Though now 36-years-old, Kittredge has adapted his game. He plays off-handler frequently for the New York Empire, and he rarely strikes deep to catch easy scores, uncontestable by the mere mortals attempting to defend him. Kittredge caught only 19 goals for the New York Empire this season, but he threw the fourth-most completions on the team. In New York’s playoff win over DC, Kittredge threw 38 completions and caught 0 goals.
And so the Rush see Kittredge, and at first glance he’s no longer the terrifying deity who’s beaten their team every year since joining the AUDL. They insist he means nothing to them, no more than an ordinary opponent.
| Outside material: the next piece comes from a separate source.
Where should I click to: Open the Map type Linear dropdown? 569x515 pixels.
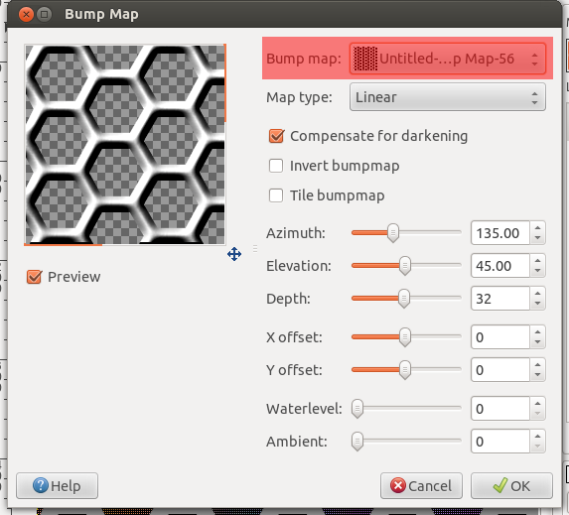click(448, 97)
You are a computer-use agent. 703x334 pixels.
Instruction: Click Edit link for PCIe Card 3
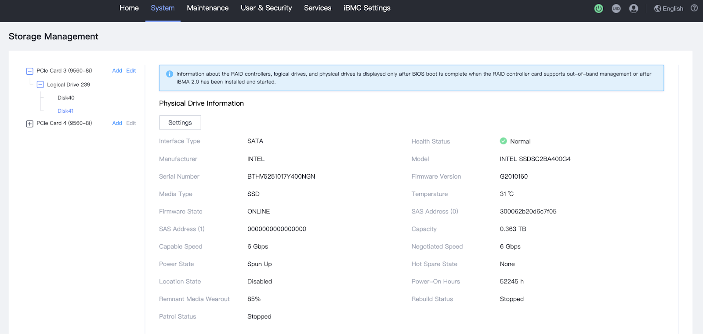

“By no means are any of us thinking about the one guy,” said Toronto Head Coach Sachin Raina.
“We're just thinking about getting us to Madison, not about kicking him out of the playoffs.”
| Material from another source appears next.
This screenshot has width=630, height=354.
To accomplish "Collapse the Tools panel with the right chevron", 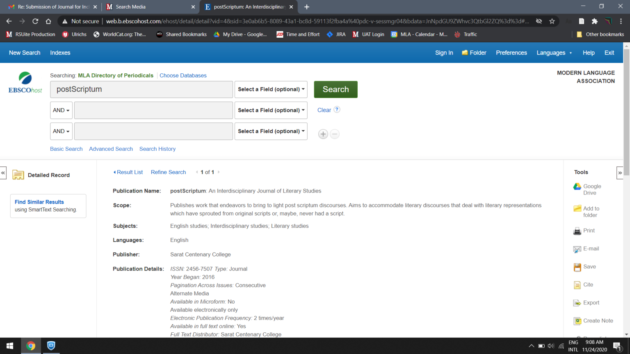I will (x=620, y=172).
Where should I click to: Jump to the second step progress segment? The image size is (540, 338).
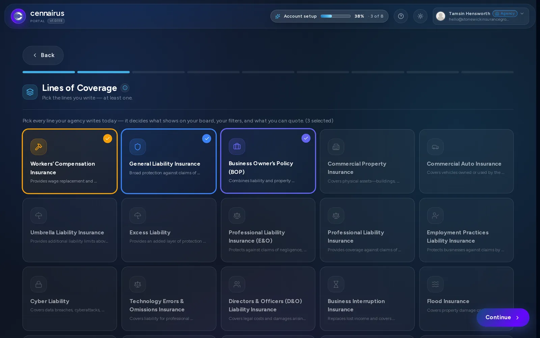pos(103,72)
And yet many on the team remember every time they’ve ever beaten a team that rostered Kittredge. Kittredge is both an ultimate player and a symbol to Toronto ultimate, standing for all the times Canadian ultimate has failed to topple their American rivals.
Kittredge on the Empire feels strange. He doesn’t have the talent level surrounding him as he’s had on previous teams. Kittredge is no longer the most athletic player on the field.
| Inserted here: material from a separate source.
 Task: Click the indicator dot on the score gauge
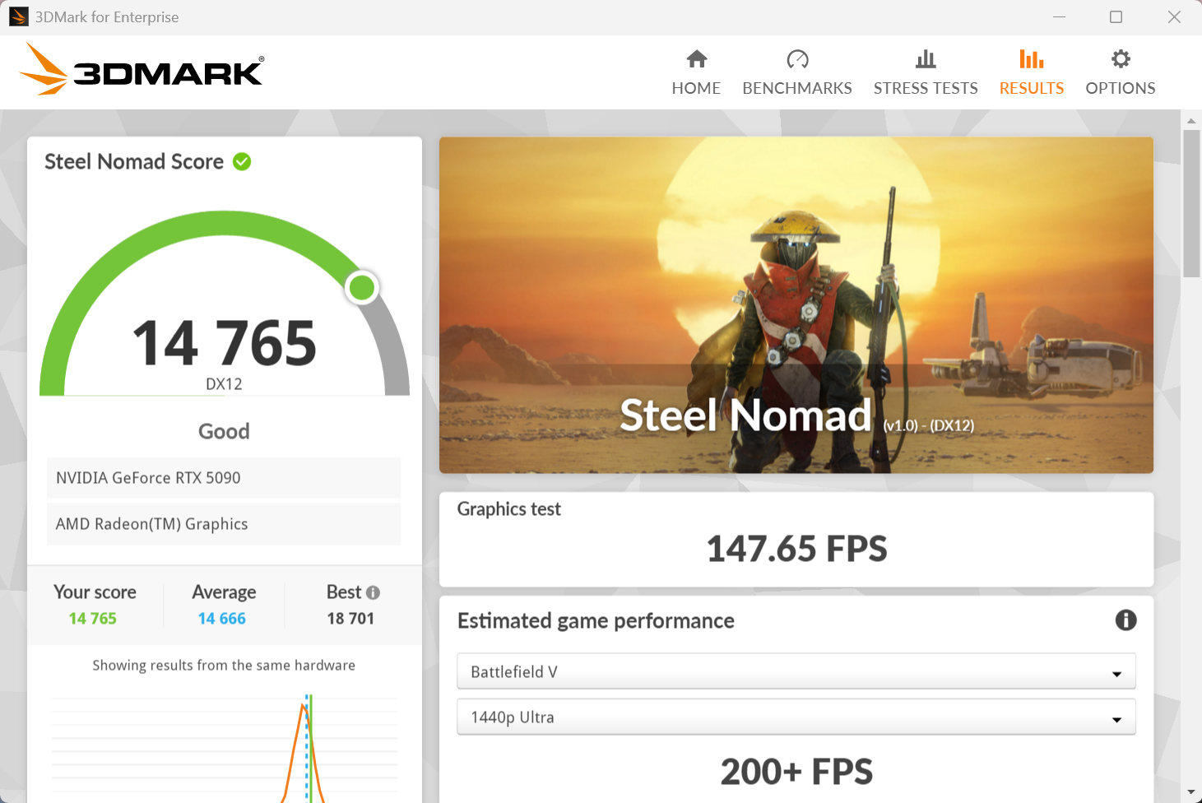coord(362,287)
“It felt more like we were playing New York with Beau on the team,” said a Rush veteran. “It didn’t feel like we were playing Beau. It felt like we were playing a different iteration of New York.”
“It wasn’t like it was Beau versus the Rush, it was Toronto versus New York,” agreed Lloyd, after that first New York-Toronto game.
Kittredge represents American ultimate to the Torontonian side. He represents more than a decade of Toronto achieving incredible success at every level of Frisbee, but rarely finishing first. The more time Rush players spend pondering Kittredge (and they don’t unless prompted by annoying questions from me), the more time they spend considering their own history. Kittredge is only a foil to Toronto’s veterans, a test, mostly a means of measuring themselves.
He’s certainly not the player he once was, but Kittredge has evolved. Once considered a weak thrower, Kittredge has become something of an off-handler, who sets up in isolation on the break side and offers infinite easy resets, due to defenders’ fear of his deep cuts.
Toronto ultimate has evolved as well. Veterans like Thomson McKnight, Jeff Lindquist, and Geoff Powell aren’t the only players on the team. To youngsters like Mike MacKenzie, Kittredge is certainly a legend, but he’s far from an unbeatable force. MacKenzie hasn’t had the same personal history of losing to Kittredge-led teams.
And so Toronto versus New York is a matchup with many angles. The Empire are far more than Kittredge, and the Rush insist they couldn’t care less about Kittredge’s presence on the field. However, Kittredge is a cipher, a means of understanding the historical development of the game. He’s a headliner, certainly the biggest ultimate name between the two East Division finalists. More than that, he’s one leader among many for the New York Empire, simply a player on a team. The Rush will be playing the Empire this weekend, and Toronto has never lost to their New York rivals. Kittredge doesn’t change that equation. However, for Toronto, finally having a chance to knock Kittredge out of the playoffs might make a win just a little sweeter.